• Task inputs
▽

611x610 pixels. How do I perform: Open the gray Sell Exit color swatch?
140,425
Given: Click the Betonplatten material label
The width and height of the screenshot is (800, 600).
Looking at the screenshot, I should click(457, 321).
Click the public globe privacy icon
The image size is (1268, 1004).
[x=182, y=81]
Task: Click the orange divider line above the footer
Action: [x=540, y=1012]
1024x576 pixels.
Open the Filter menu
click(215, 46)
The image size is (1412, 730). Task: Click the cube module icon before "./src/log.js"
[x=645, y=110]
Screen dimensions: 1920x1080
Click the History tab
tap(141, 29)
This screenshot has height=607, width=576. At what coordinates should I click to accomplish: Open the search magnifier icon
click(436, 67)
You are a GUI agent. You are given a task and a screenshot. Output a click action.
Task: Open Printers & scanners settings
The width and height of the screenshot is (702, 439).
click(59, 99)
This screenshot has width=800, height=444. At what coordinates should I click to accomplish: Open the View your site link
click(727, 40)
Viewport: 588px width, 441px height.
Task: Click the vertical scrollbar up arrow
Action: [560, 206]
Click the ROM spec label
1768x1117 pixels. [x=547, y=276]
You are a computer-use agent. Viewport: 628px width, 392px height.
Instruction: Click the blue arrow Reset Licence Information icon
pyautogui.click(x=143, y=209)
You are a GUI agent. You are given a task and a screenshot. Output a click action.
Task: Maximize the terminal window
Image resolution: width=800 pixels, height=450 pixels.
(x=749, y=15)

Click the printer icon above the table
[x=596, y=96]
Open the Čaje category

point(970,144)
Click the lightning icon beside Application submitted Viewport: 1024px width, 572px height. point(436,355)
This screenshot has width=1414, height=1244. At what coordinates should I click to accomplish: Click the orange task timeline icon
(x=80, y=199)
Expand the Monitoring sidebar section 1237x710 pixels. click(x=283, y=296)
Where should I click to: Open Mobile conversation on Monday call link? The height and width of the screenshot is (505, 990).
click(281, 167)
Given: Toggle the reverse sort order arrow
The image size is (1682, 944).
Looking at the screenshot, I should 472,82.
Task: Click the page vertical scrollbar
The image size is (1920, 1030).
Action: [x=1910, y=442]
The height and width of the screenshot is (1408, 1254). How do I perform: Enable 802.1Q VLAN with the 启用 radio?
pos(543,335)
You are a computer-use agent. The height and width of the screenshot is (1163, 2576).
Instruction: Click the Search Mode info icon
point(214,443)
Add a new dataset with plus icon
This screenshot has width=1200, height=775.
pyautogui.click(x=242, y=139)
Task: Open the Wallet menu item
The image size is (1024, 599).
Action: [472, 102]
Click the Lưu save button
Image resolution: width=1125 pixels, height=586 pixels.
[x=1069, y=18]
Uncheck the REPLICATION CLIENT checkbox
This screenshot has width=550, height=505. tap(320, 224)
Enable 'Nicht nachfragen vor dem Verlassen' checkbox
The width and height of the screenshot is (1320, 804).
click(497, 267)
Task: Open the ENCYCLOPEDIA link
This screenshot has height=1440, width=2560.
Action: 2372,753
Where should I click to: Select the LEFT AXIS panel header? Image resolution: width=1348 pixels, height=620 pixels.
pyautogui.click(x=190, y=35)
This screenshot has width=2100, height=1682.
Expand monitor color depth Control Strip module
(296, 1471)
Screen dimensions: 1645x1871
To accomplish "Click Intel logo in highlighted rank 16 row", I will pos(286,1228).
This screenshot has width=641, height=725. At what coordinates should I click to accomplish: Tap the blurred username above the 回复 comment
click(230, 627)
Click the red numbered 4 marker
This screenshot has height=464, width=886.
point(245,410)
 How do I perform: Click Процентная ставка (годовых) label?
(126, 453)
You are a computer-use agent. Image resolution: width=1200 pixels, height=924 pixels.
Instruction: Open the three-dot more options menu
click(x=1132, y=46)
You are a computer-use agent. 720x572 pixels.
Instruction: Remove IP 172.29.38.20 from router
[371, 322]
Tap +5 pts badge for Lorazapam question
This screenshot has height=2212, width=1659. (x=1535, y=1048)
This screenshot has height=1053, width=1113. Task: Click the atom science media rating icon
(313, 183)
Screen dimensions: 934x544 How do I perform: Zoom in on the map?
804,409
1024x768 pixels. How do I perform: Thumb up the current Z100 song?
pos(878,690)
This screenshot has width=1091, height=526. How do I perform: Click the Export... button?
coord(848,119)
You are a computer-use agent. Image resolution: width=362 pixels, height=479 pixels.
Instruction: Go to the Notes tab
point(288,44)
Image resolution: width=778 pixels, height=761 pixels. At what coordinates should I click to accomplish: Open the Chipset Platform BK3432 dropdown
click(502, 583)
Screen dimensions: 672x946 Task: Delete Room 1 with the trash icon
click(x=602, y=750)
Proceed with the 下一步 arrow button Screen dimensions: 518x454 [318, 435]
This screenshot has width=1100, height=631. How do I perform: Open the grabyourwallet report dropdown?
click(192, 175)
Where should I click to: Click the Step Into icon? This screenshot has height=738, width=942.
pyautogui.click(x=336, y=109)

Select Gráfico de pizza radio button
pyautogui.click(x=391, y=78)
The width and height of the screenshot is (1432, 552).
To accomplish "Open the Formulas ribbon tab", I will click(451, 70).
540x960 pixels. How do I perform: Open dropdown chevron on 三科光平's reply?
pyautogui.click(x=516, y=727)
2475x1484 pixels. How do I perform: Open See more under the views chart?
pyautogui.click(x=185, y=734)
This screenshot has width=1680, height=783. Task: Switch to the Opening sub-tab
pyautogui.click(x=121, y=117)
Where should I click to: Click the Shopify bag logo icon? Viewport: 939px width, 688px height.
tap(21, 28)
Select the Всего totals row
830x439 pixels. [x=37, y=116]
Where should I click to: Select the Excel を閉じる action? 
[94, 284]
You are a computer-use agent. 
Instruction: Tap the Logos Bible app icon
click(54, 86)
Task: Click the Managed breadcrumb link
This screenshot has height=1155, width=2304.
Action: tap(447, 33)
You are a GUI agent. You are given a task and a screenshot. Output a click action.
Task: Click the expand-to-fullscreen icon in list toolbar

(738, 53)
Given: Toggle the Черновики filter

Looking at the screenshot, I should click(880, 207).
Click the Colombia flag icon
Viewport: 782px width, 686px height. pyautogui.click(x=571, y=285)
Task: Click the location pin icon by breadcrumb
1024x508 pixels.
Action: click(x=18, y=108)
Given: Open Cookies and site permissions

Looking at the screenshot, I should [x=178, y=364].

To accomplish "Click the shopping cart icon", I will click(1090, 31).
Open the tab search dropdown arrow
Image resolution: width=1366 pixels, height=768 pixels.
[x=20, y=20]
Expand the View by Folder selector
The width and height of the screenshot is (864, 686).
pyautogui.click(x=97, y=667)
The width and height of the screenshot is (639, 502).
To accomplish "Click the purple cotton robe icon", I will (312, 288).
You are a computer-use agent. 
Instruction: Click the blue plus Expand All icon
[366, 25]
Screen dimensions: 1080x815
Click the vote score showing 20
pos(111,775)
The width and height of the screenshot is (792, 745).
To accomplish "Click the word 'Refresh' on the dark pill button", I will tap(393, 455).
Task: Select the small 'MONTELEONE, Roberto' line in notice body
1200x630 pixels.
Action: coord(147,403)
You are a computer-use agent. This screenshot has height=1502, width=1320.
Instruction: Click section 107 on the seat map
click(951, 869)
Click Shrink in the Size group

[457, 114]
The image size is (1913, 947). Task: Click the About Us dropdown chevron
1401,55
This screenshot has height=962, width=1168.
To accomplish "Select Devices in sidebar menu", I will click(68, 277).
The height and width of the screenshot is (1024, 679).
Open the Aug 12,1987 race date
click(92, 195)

△

• Work instructions
Recast the material starting at the line containing "Open the Čaje category" and ending at the line containing "click(281, 167)" as a JSON list of strings, one string per line, with blank lines omitted.

• Full answer
[
  "Open the Čaje category",
  "point(970,144)",
  "Click the lightning icon beside Application submitted Viewport: 1024px width, 572px height. point(436,355)",
  "This screenshot has width=1414, height=1244. At what coordinates should I click to accomplish: Click the orange task timeline icon",
  "(x=80, y=199)",
  "Expand the Monitoring sidebar section 1237x710 pixels. click(x=283, y=296)",
  "Where should I click to: Open Mobile conversation on Monday call link? The height and width of the screenshot is (505, 990).",
  "click(281, 167)"
]